With links and no commission, Apple estimated it could lose hundreds of millions of dollars, even more than $1 billion. With a 27 percent commission, it would lose almost nothing.

Mr. Cook met with the team in June 2023. He reviewed a range of commission options, from 20 to 27 percent. He also evaluated analysis showing that few developers would leave Apple’s payment system for their own if there was a 27 percent commission, court records show. Eventually, he chose that rate while also approving a plan to restrict where apps put links for online purchases.

Afterward, Apple hired an economic consultant, Analysis Group, to write a report that Apple could use to justify its fees. The report concluded that Apple’s developer tools and distribution services were worth more than 30 percent of an app’s revenue.

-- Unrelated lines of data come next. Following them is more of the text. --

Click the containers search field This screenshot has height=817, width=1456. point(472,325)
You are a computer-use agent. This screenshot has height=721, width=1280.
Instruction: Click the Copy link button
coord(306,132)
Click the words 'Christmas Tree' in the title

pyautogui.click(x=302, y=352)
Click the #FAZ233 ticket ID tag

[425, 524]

Apple also created screens to discourage online purchases by making them seem scary and “dangerous,” court documents show. Mr. Cook weighed in, asking the team to revise a warning to emphasize Apple’s privacy and security. Rather than “You will no longer be transacting with Apple,” the company said: “Apple is not responsible for the privacy or security of purchases made on the web.”

When Apple revealed its 27 percent commission in January 2024, Epic filed a claim in court that Apple wasn’t complying with the judge’s order. Judge Gonzalez Rogers brought Apple and Epic back to court. Alex Roman, a vice president of finance, testified that Apple had made its final decision on its commission on Jan. 16, 2024. Executives also testified that the Analysis Group report had helped them set the commission rate.

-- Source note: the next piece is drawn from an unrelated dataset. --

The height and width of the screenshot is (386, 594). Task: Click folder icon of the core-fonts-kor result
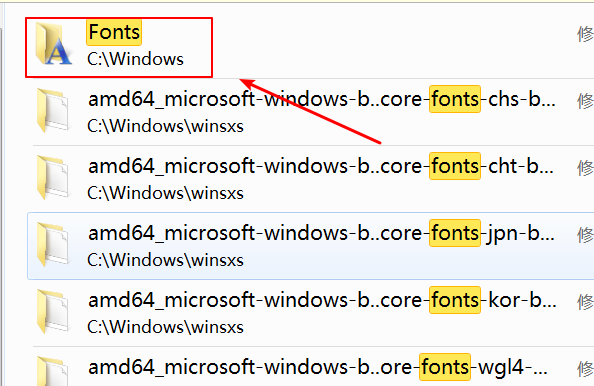coord(53,312)
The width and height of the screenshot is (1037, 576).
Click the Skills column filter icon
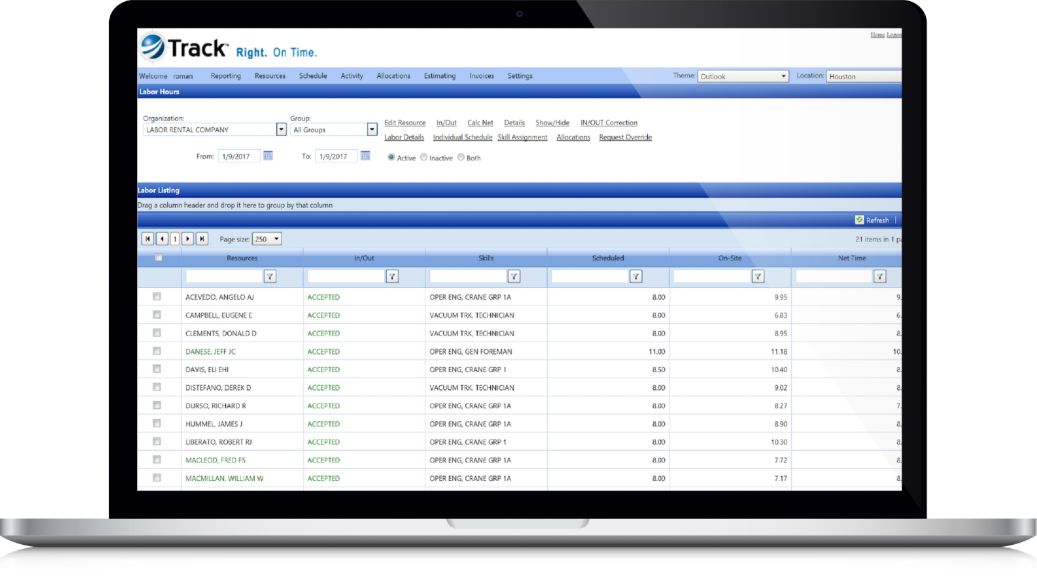pos(514,277)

Judge Gonzalez Rogers questioned whether Apple was telling the truth and asked the company to provide documents about its plans. It produced 89,000 documents but claimed a third of them were confidential. The court said those claims were “unsubstantiated” and forced Apple to turn over more than half of the documents.

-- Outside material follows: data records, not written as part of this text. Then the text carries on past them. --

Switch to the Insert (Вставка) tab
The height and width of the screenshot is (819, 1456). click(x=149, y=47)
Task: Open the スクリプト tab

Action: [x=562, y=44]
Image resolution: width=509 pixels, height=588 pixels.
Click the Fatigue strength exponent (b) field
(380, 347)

The documents made clear that Mr. Roman had lied under oath, that the Analysis Group report was a “sham” and that Apple had “willfully” disregarded a court order, Judge Gonzalez Rogers said. She called it a “cover-up.”

Her ruling will give prosecutors, regulators and judges ammunition against Apple’s defense strategies in a half dozen similar cases around the world, several antitrust and tech law professors and lawyers said.

When the company tries to redact or withhold documents, prosecutors and judges can point to how those strategies were found to be “tactics to delay the proceedings” in the Epic Games case, these experts said. When Apple executives testify, prosecutors and judges could question their credibility because the company was found to “hide the truth” and “outright lie.”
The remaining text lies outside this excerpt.